Lubienski thinks one of the reasons that private schools don’t adopt a more reform-minded math curriculum is because some parents are more attracted to a “back-to-basics” approach to math instruction. The end result, however, is students who are “prepared for the tests of 40 years ago, and not the tests of today,” she said.
Tests like the NAEP, Lubienski said, have realigned themselves with the National Council of Teachers of Mathematics standards for math instruction, which have moved away from the memorization,” Lubienski said.
“The results do seem to suggest that private schools are doing their own thing, and that they’re less likely to have paid attention to curricular trends and the fact that math instruction and math tests have changed,” she said.
The schools with the smallest percentage of certified teachers – conservative Christian schools, where less than half of teachers were certified – were the schools with the lowest aggregate math test scores.
“Those schools certainly have the prerogative to set different priorities when hiring, but it just doesn’t help them on NAEP,” Lubienski said.

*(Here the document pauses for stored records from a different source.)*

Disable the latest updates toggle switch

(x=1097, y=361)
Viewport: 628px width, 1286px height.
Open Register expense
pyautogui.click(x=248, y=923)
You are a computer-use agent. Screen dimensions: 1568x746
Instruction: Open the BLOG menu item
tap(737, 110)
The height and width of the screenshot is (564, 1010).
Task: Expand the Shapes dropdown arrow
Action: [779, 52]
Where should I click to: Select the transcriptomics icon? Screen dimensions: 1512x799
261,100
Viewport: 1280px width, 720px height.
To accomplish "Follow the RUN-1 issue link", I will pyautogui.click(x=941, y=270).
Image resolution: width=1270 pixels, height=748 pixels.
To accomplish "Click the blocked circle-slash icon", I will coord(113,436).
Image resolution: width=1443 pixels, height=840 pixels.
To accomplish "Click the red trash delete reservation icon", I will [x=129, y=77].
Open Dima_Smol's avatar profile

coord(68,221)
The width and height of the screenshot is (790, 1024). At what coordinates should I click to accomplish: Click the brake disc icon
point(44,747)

Lubienski also noted that public schools tend to set aside money for teacher development and periodic curriculum improvements.
“Private schools don’t invest as much in the professional development of their teachers and don’t do enough to keep their curriculum current,” she said. “That appears to be less of a priority for them, and they don’t have money designated for that kind of thing in the way public schools do.”
Lubienski hopes that politicians who favor more privatization would realize that the invisible hand of the market doesn’t necessarily apply to education.
“You can give schools greater autonomy, but that doesn’t mean they’re going to use that autonomy to implement an innovative curriculum or improve the academics of the students,” she said.
The results were published in a paper titled “Achievement Differences and School Type: The Role of School Climate, Teacher Certification, and Instruction” in the November 2008 issue of the American Journal of Education. The published findings were based on fourth- and eighth-grade test results from the 2003 NAEP test, including data from both student achievement and comprehensive background information drawn from a nationally representative sample of more than 270,000 students from more than 10,000 schools.